With the base rate rise on 4 August 2022, the group say that it is likely that landlord's will raise rent however there are additional concerns that parents or those whose income is used to determine student grants that have mortgages will have an additional loss of available funds to help with increasing living costs.

fridge.jpg

Pictured: Students often do not have enough storage space to save money through bulk-buying.

Nikki explained: "It was therefore a surprise that students living cost pressures have been missed off by the Chief Minister in her 100 day plan, and nothing in the mini budget helping them.

"Not all students get a grant, and the stepped income thresholds cause a lot of problems, and will in some cases mean students this year receive much less if parental incomes on a border of a threshold even rise by 1p, of around £1500 less."

She added: "The urgency needed for a review which ought to have been completed (as voted and accepted by the assembly in 2018) to be done by 2021 would have at least given the opportunity of highlighting the threshold issue, the grants for on and off island being the same."

The Student Loan Support Group also criticised the additional lack of support available for those studying postgraduate courses, for whom the "tax allowance removal was an extra cost burden".
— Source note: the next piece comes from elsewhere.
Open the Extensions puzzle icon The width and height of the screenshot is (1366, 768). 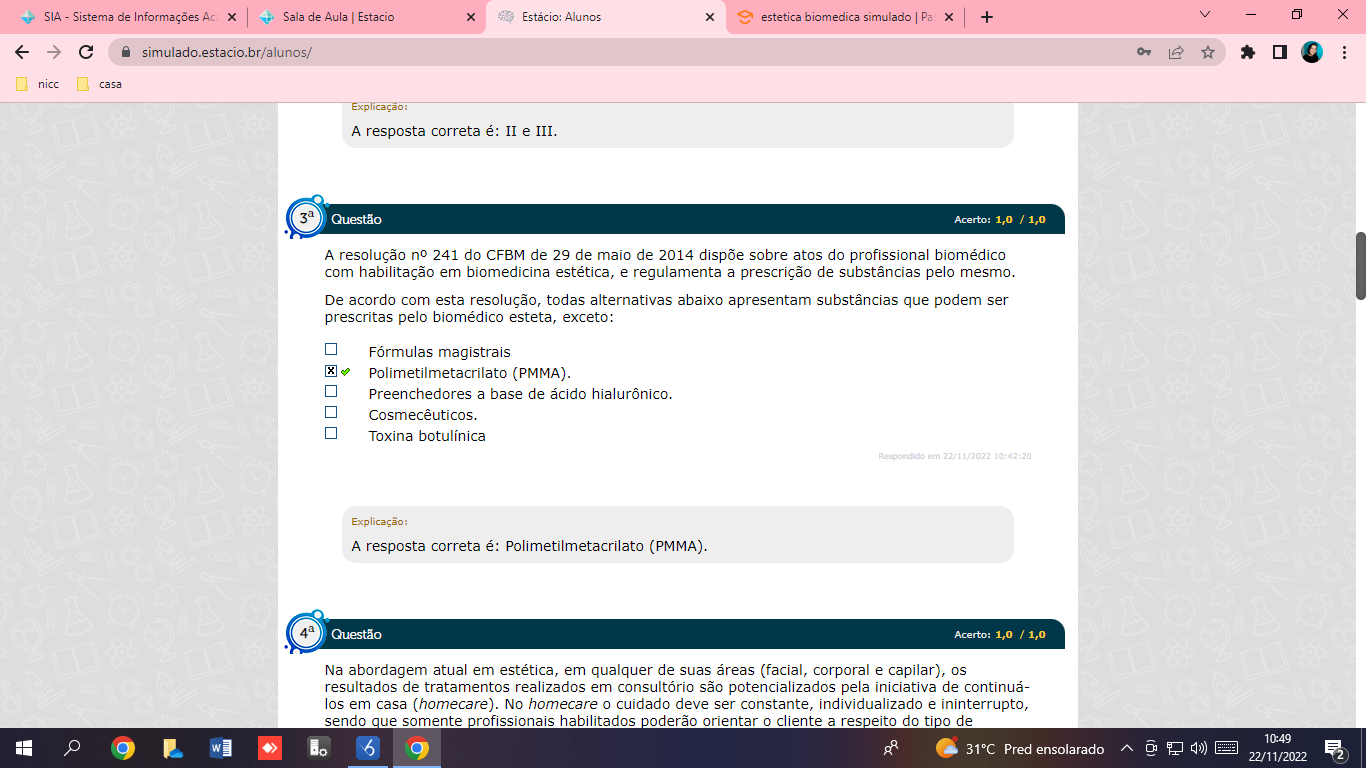(x=1247, y=52)
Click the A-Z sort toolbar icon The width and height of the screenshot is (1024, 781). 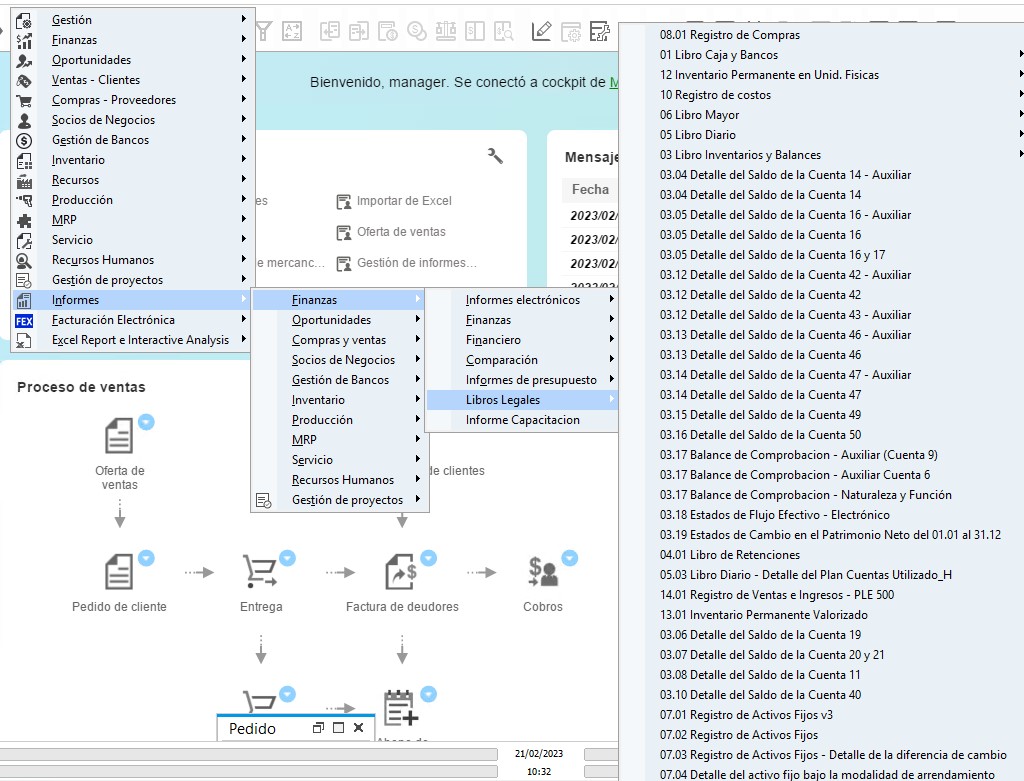pos(292,31)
Nicki said: "Incidentally, the post-graduate bursary has not been reviewed since it started in 2000. The postgraduate students not on a bursary or under the ‘professional courses’ have no help at all, not even the 2.9% uplift."

The Student Loan Support Group are now conducting a survey which will be completed and shared in late September, but is it clear to the group that the students urgently need "extra support from government during this very challenging financial crisis".

Nicki concluded: "Had the review occurred when it ought to have done they might not be in the perilous position many are now having to face. Simply 2.9% was never enough even before the crisis occurred.

"Unfortunately students are out of sight and out of mind, just as they were during covid. We had hoped a new government would have been different, sadly it seems not."